First of all thx for having me :slight_smile:
I’m very intrigued by kopia but it is still early days for me :slight_smile:

One question after I’ve read the docs and configured my first repo, snapshots and policies is:

    • how to use different storage tiers for
    • daily, weekly, monthly, yearly
    • for example filestorage for daily, weekly but S3 for monthly, yearly?
    • sync-to seems to be used for mirror snapshots but not instead?

As older the snapshots get the “colder” the tier can be (aka cheaper).
Danke :slight_smile:

That’s not really how Kopia works, it organizes data from different snapshots together into pack files and there’s no real distinction between how recent a piece of data is.

This doc has more info on storage tiers:

I’ve read the storage tiers (and just did it again) => which led me to the question how to align storage-tiers to “aging” of my snapshots. Which are get “colder” over time, right?
But Kopia UI seems to only support one repository… which is either by design or I’ve to use CLI for more complex setups?

Example:

  • I have an very cold and slow storage tier where only yearly snapshots should snapshots go into
  • and the hourly snapshots should to “hot” local filestorage

How would you configure this, if possible?

This is actually not possible with Kopia. The mentioned article only refers to the type of files, based on filename prefixes, and the kind storage tier they would be suited for. It doesn’t imply that Kopia will move them around for you.

Running a Kopia repo on a tiered storage would need the storage management software to be able to move files around according to their filename prefixes - and I doubt that any of such systems out there does that.

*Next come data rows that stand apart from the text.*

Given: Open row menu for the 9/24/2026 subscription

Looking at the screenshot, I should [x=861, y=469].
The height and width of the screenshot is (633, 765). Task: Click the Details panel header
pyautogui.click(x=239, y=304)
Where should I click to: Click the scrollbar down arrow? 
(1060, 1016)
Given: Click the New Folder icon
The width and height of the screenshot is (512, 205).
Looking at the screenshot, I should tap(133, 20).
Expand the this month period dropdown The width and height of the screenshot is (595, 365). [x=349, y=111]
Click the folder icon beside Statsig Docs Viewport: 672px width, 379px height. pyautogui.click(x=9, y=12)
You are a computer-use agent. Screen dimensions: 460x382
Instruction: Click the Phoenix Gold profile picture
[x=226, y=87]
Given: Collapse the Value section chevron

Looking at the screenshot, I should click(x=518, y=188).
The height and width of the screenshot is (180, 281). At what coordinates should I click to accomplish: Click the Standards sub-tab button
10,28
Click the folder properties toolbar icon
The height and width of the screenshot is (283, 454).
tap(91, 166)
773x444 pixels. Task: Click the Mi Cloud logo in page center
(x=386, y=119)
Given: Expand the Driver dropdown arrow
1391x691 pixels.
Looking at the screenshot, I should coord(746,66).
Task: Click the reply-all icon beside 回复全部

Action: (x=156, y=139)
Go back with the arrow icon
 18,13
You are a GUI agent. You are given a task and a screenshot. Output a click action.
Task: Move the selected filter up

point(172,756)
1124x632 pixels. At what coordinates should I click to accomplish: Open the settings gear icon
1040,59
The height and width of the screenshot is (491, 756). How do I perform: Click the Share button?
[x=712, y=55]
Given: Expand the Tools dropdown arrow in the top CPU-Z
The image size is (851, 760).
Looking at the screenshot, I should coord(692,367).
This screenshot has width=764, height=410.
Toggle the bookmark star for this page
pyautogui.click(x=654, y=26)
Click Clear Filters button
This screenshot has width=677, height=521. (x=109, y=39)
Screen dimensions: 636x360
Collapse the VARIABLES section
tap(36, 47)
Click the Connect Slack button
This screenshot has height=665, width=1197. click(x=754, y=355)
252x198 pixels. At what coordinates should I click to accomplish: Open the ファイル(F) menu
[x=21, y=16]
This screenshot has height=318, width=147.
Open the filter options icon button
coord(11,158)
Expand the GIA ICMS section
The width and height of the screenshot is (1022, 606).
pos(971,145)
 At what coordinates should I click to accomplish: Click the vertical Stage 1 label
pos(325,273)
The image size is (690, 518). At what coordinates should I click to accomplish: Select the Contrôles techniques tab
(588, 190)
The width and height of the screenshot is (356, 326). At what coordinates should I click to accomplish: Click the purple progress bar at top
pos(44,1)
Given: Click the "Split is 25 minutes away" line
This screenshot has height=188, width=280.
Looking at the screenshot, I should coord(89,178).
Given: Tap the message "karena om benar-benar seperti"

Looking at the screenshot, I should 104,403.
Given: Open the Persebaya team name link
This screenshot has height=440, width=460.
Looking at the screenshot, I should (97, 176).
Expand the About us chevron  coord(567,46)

They usually move data by creation/access time.

The snapshots are just lists or indexes that says “the yearly snap wants datablob XYZ for another year”, but this does not mean the datablob XYZ in itself is necessarily getting “colder”, there might well be tons and tons of hourly/daily/weekly snaps for many clients that also wants to retain the data blob XYZ.

So while the yearly index file might become “colder”, it is very small compared to the data blobs which make up the sum of all data of the snapshots.

Now and then, some datablob falls out of its last index (and this might not be the yearly snap, it could easily be a part of a file that only existed from Wednesday to Friday and then never was seen again) and then the next maintenance run will mark it for deletion and remove it since no index file points to it.